begin
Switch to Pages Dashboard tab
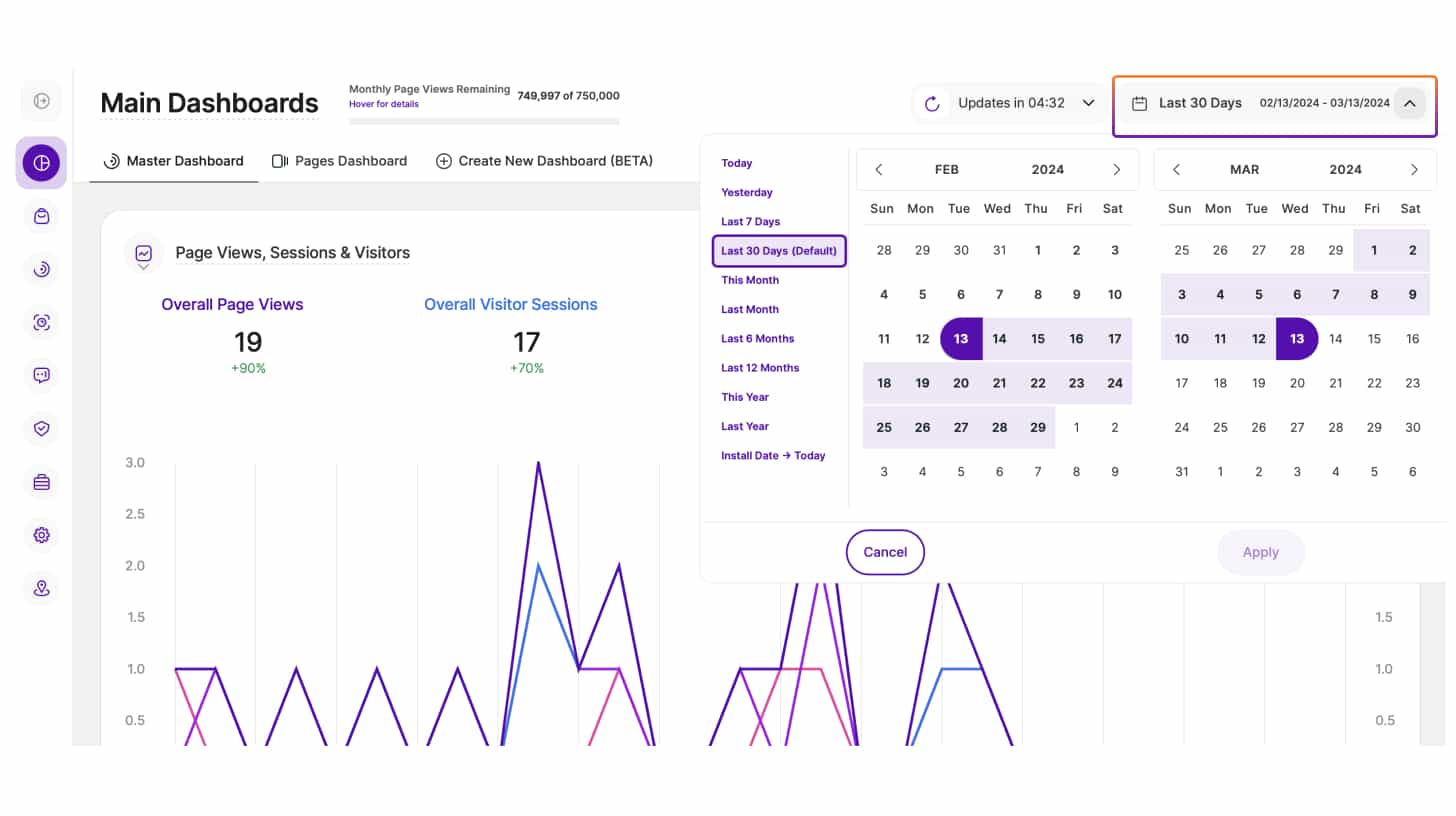This screenshot has width=1456, height=816. pyautogui.click(x=340, y=161)
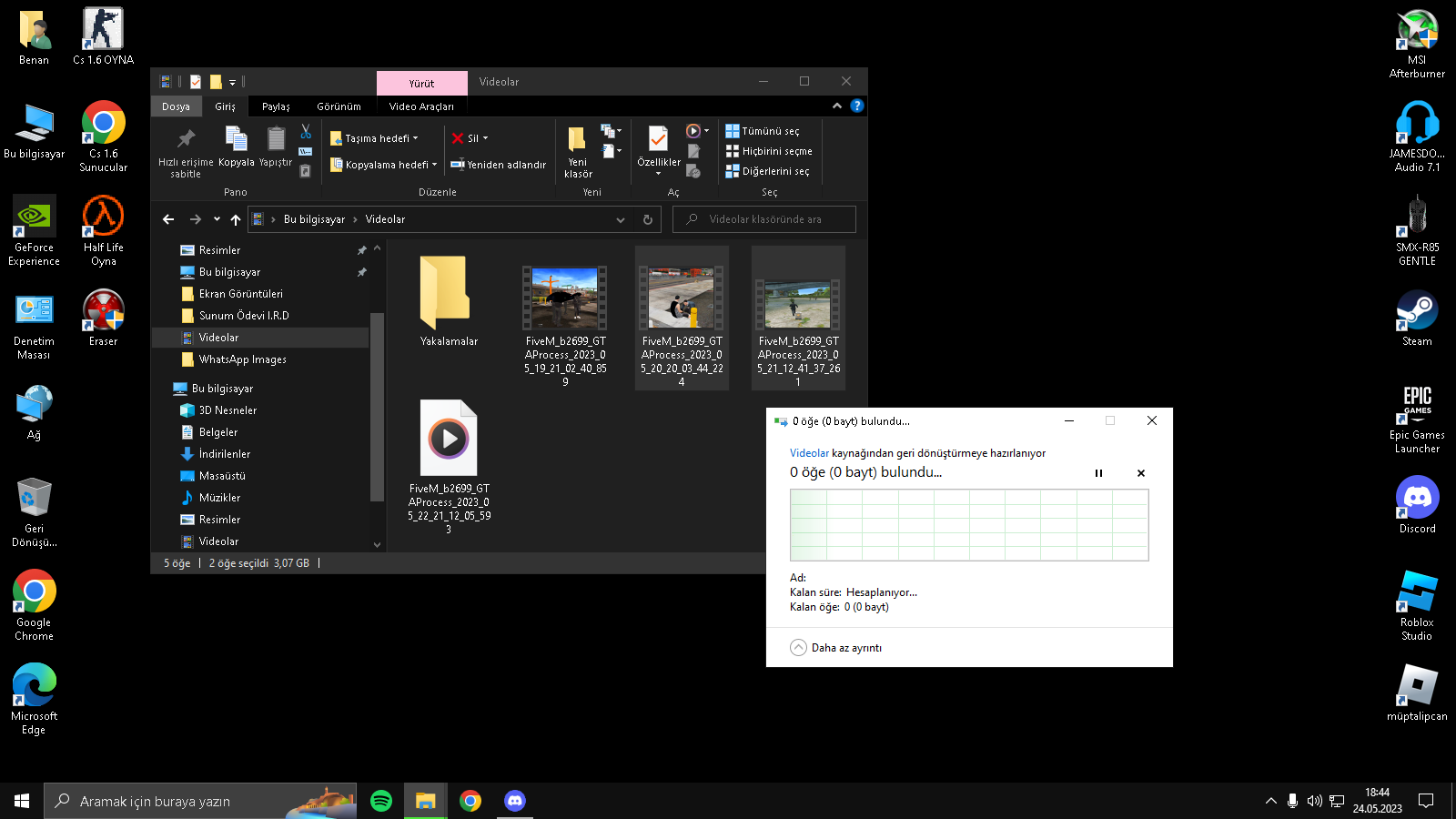Click the Cut scissors icon in ribbon
The image size is (1456, 819).
(306, 132)
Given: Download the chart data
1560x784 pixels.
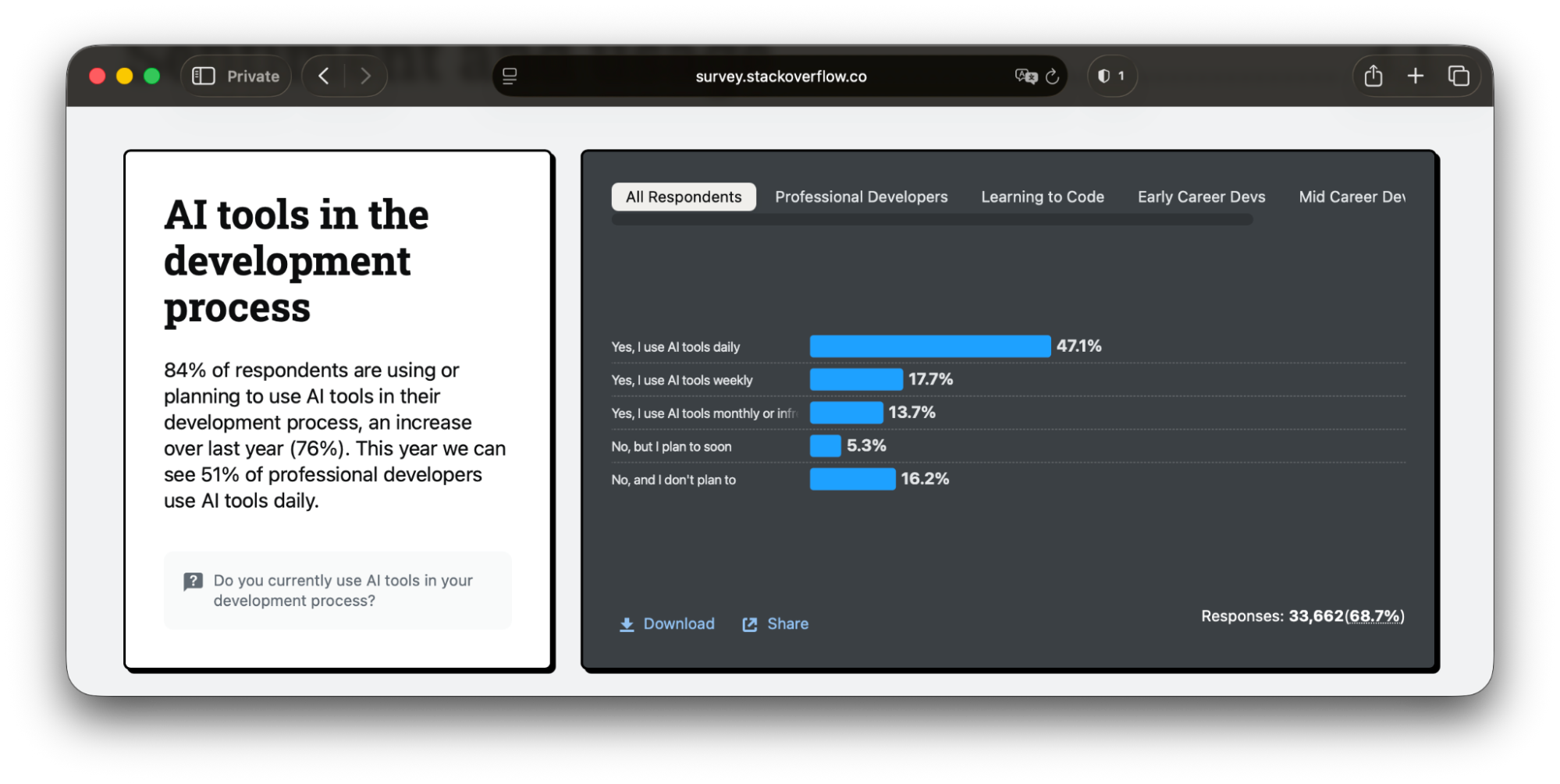Looking at the screenshot, I should (667, 624).
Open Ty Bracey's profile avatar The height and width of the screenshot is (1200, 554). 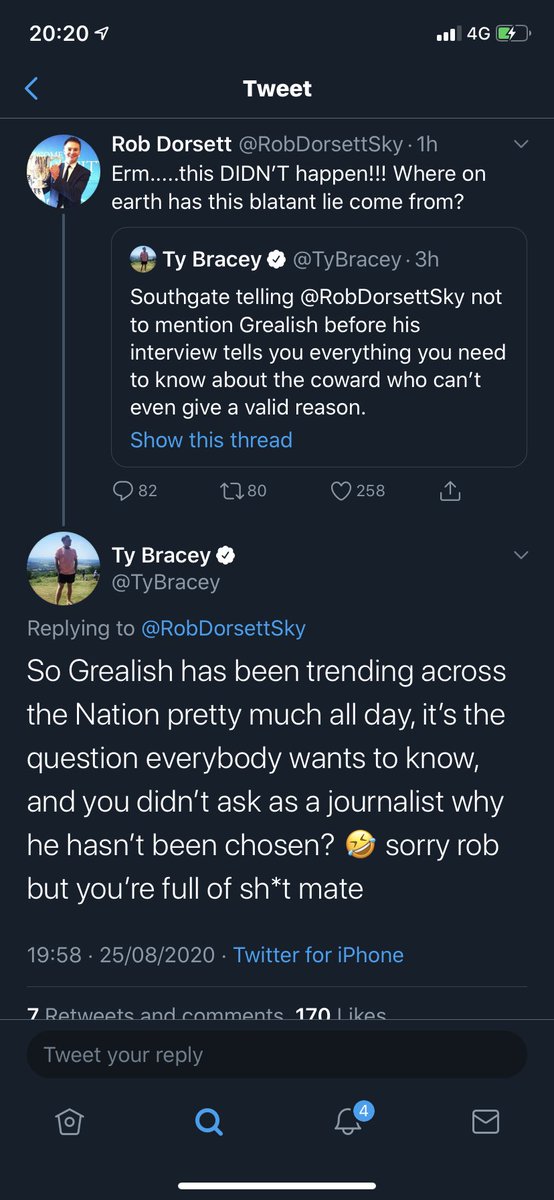point(63,568)
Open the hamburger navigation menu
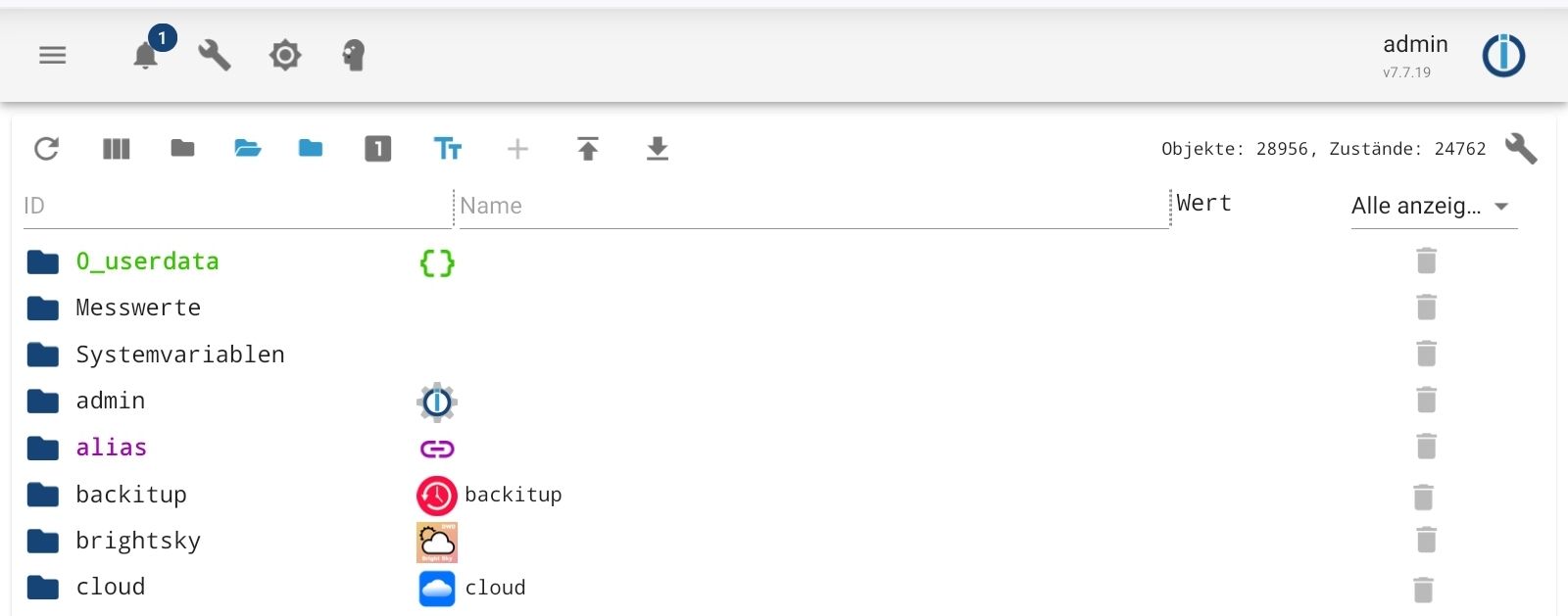The width and height of the screenshot is (1568, 616). tap(52, 56)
end
TO BE DONE
Put the rows into a numbered list, from the start of the rows through the line that contains "Looking at the", both ends included. Omit blank lines and leave the pictures out of the answer.

REPLY
1. Switch to Pages Dashboard tab
2. This screenshot has width=1456, height=816. pyautogui.click(x=340, y=161)
3. Click the Cut scissors icon in ribbon
4. The image size is (1456, 819).
5. (306, 132)
6. Given: Download the chart data
7. 1560x784 pixels.
8. Looking at the screenshot, I should (667, 624).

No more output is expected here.